AIM OF THE EXERCISE:
Without a single alteration, write the listing out again.

RECORDED INFORMATION:
------------------------------------------------------------------------
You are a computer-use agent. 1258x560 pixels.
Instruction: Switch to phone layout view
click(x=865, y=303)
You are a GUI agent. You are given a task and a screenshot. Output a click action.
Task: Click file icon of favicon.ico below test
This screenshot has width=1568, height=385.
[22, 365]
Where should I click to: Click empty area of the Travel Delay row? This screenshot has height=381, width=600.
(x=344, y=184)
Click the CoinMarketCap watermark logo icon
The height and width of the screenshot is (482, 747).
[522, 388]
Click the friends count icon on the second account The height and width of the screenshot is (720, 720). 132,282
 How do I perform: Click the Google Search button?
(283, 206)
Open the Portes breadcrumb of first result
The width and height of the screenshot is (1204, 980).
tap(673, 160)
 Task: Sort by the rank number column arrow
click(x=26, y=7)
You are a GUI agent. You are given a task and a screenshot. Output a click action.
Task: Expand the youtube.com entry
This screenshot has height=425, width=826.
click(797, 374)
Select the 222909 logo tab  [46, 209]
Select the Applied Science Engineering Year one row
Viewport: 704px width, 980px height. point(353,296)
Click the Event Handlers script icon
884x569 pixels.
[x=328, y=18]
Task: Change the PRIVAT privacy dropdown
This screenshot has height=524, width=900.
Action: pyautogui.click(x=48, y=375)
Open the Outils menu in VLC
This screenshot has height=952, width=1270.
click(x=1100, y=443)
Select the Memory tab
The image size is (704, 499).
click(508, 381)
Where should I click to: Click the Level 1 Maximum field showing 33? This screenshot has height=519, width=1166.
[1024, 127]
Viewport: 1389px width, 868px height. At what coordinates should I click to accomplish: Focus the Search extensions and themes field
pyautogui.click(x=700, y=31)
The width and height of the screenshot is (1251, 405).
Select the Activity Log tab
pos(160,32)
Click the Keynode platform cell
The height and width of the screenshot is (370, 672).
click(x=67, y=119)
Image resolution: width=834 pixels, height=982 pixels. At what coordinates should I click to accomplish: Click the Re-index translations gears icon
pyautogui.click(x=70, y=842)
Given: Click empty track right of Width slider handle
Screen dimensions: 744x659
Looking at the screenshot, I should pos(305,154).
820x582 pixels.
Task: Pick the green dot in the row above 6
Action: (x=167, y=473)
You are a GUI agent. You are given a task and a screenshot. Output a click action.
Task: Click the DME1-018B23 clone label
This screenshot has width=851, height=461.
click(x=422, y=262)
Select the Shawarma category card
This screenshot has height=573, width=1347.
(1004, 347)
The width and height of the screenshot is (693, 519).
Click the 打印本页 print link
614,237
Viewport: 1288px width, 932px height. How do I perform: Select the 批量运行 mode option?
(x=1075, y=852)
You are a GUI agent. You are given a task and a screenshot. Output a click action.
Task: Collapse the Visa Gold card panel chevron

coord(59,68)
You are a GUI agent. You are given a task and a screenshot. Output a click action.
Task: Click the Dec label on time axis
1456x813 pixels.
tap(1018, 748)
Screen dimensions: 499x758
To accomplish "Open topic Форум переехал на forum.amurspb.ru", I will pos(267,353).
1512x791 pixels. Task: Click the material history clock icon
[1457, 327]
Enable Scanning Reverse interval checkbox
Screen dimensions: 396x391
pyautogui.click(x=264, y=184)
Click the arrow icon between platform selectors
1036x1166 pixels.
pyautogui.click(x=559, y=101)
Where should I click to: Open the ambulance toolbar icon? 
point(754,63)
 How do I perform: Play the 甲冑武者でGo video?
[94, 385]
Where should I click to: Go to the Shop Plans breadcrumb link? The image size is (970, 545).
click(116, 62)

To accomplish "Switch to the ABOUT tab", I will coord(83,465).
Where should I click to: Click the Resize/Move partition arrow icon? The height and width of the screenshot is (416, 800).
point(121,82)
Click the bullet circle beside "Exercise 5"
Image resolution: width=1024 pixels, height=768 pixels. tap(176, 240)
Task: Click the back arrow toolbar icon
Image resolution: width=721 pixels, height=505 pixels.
------------------------------------------------------------------------
RESULT FOR THIS TASK:
You are a computer-use agent. 1258x560 pixels.
Instruction: Switch to phone layout view
click(x=865, y=303)
You are a GUI agent. You are given a task and a screenshot. Output a click action.
Task: Click file icon of favicon.ico below test
This screenshot has width=1568, height=385.
[22, 365]
Where should I click to: Click empty area of the Travel Delay row? This screenshot has height=381, width=600.
(x=344, y=184)
Click the CoinMarketCap watermark logo icon
The height and width of the screenshot is (482, 747).
[522, 388]
Click the friends count icon on the second account The height and width of the screenshot is (720, 720). 132,282
 How do I perform: Click the Google Search button?
(283, 206)
Open the Portes breadcrumb of first result
The width and height of the screenshot is (1204, 980).
tap(673, 160)
 Task: Sort by the rank number column arrow
click(x=26, y=7)
You are a GUI agent. You are given a task and a screenshot. Output a click action.
Task: Expand the youtube.com entry
This screenshot has height=425, width=826.
click(797, 374)
Select the 222909 logo tab  [46, 209]
Select the Applied Science Engineering Year one row
Viewport: 704px width, 980px height. point(353,296)
Click the Event Handlers script icon
884x569 pixels.
[x=328, y=18]
Task: Change the PRIVAT privacy dropdown
This screenshot has height=524, width=900.
Action: pyautogui.click(x=48, y=375)
Open the Outils menu in VLC
This screenshot has height=952, width=1270.
click(x=1100, y=443)
Select the Memory tab
The image size is (704, 499).
click(508, 381)
Where should I click to: Click the Level 1 Maximum field showing 33? This screenshot has height=519, width=1166.
[1024, 127]
Viewport: 1389px width, 868px height. At what coordinates should I click to accomplish: Focus the Search extensions and themes field
pyautogui.click(x=700, y=31)
The width and height of the screenshot is (1251, 405).
Select the Activity Log tab
pos(160,32)
Click the Keynode platform cell
The height and width of the screenshot is (370, 672).
click(x=67, y=119)
Image resolution: width=834 pixels, height=982 pixels. At what coordinates should I click to accomplish: Click the Re-index translations gears icon
pyautogui.click(x=70, y=842)
Given: Click empty track right of Width slider handle
Screen dimensions: 744x659
Looking at the screenshot, I should pos(305,154).
820x582 pixels.
Task: Pick the green dot in the row above 6
Action: (x=167, y=473)
You are a GUI agent. You are given a task and a screenshot. Output a click action.
Task: Click the DME1-018B23 clone label
This screenshot has width=851, height=461.
click(x=422, y=262)
Select the Shawarma category card
This screenshot has height=573, width=1347.
(1004, 347)
The width and height of the screenshot is (693, 519).
Click the 打印本页 print link
614,237
Viewport: 1288px width, 932px height. How do I perform: Select the 批量运行 mode option?
(x=1075, y=852)
You are a GUI agent. You are given a task and a screenshot. Output a click action.
Task: Collapse the Visa Gold card panel chevron

coord(59,68)
You are a GUI agent. You are given a task and a screenshot. Output a click action.
Task: Click the Dec label on time axis
1456x813 pixels.
tap(1018, 748)
Screen dimensions: 499x758
To accomplish "Open topic Форум переехал на forum.amurspb.ru", I will pos(267,353).
1512x791 pixels. Task: Click the material history clock icon
[1457, 327]
Enable Scanning Reverse interval checkbox
Screen dimensions: 396x391
pyautogui.click(x=264, y=184)
Click the arrow icon between platform selectors
1036x1166 pixels.
pyautogui.click(x=559, y=101)
Where should I click to: Open the ambulance toolbar icon? 
point(754,63)
 How do I perform: Play the 甲冑武者でGo video?
[94, 385]
Where should I click to: Go to the Shop Plans breadcrumb link? The image size is (970, 545).
click(116, 62)

To accomplish "Switch to the ABOUT tab", I will coord(83,465).
Where should I click to: Click the Resize/Move partition arrow icon? The height and width of the screenshot is (416, 800).
point(121,82)
Click the bullet circle beside "Exercise 5"
Image resolution: width=1024 pixels, height=768 pixels. tap(176, 240)
Task: Click the back arrow toolbar icon
Image resolution: width=721 pixels, height=505 pixels.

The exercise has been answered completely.